● **SELECTED PASSAGE**:
** start **

Those Damn Crows – No Surrender (Official Video) – YouTube
Greenhall grew up in search of God – or rather, his dad did. A naturally sociable guy, Greenhall Snr took his children to different Christian churches and befriended the local Mormons.
“He called himself a spiritual man, as opposed to religious,” Shane explains, “but he went through all this navigating, like, is there a god? What type of god? So I was always around this idea of a god, this idea of a higher being, and a better way to be a human being.”
In some ways that search has lingered. Grieving for his father left a fingerprint on all his songs. He habitually listens to podcast theories about the universe, technology, the nature of people. As someone who never really stops writing music (on the go, at home watching TV…) it’s been easy to filter these things into his band’s new songs, some based on demos and voice notes from years ago.
“The truth is we know very little,” he muses. “Yet with that information we could be on the verge; I think with AI in particular, we could cross a line where we can’t go back. It could be a real positive thing, or super-negative.”
Earlier in Those Damn Crows’ lifespan, Greenhall wrote a song called God Shaped Hole. It was never released, but the title stayed with them all. Come 2024 – with debate about unpredictable world leaders, conflicts and technological advancements reaching a new apex, alongside seas of individual crises in an increasingly complicated world – it felt like a timely sentiment. One that spoke to global concerns as well as hopes, fears and questions on a more intimate, personal level. The ‘god-shaped holes’ in all our lives.
“That’s it,” he says. “Because you can’t control the bigger things, but if you apply that in your own way of thinking and being, I guess you’ve got a chance to dream any world you want. You can decide what you want to do.”
Those Damn Crows – The Night Train (Official Video) – YouTube
The Dali-esque album cover contains an image for each song. No Surrender, a beefy ode to never giving up, is the tree. Gorgeous, Stone Temple Pilots-esque grunge anthem Dreaming is the figure rowing a boat up a road (dream logic, like flying off a building or running through sinking sand – here a metaphor for making what you want of reality). The metallic Let’s Go Psycho is the jester, a character from a disturbing DMT (dimethyltryptamine, a powerful psychedelic) trip that Greenhall experienced years ago.
Following a powerful dream about his late father and grandparents, he’d wanted to regain that feeling of connection – of answers that seemed clear in the dream, but faded upon waking. “They were holding hands,” he recalls of his grandparents in the dream. “They were so in love. And all I used to remember [was] my grandma and my granddad bitching to one another; they were really heavy smokers.”

** end **

● **DATA EXTRACT**:
** start **

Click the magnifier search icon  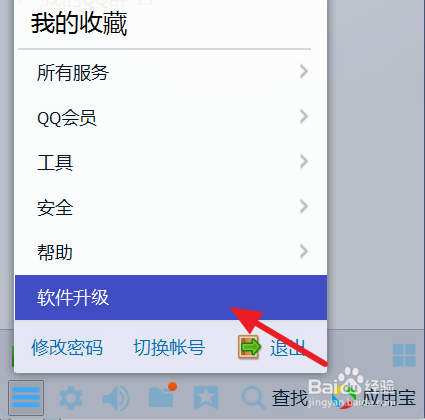(253, 397)
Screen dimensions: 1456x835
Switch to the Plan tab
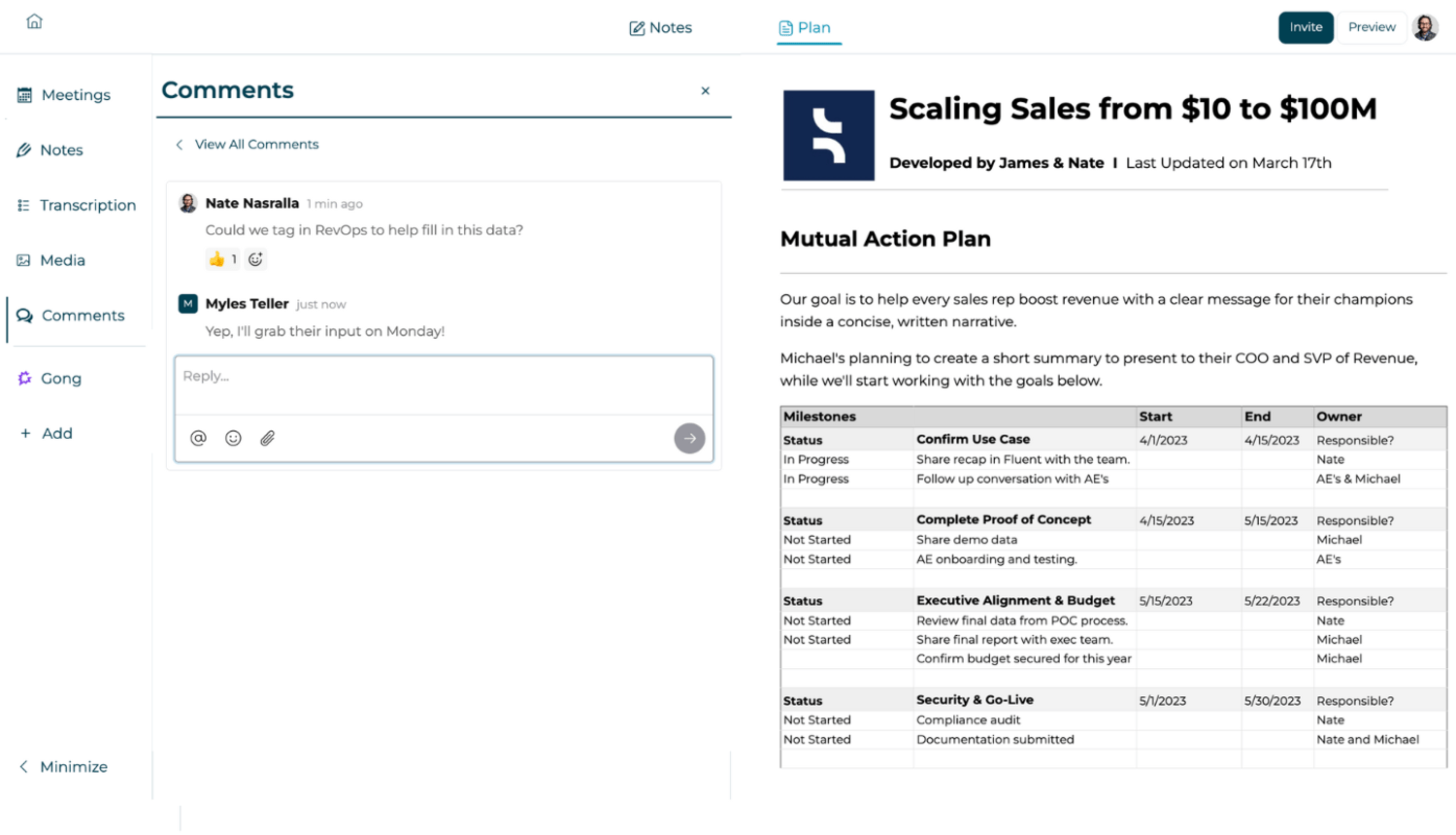click(806, 28)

** end **

Return, word for word, everything in the Those Damn Crows article from "In some ways" down to "from years ago.". The listing comes from a source separate from the Those Damn Crows article.

In some ways that search has lingered. Grieving for his father left a fingerprint on all his songs. He habitually listens to podcast theories about the universe, technology, the nature of people. As someone who never really stops writing music (on the go, at home watching TV…) it’s been easy to filter these things into his band’s new songs, some based on demos and voice notes from years ago.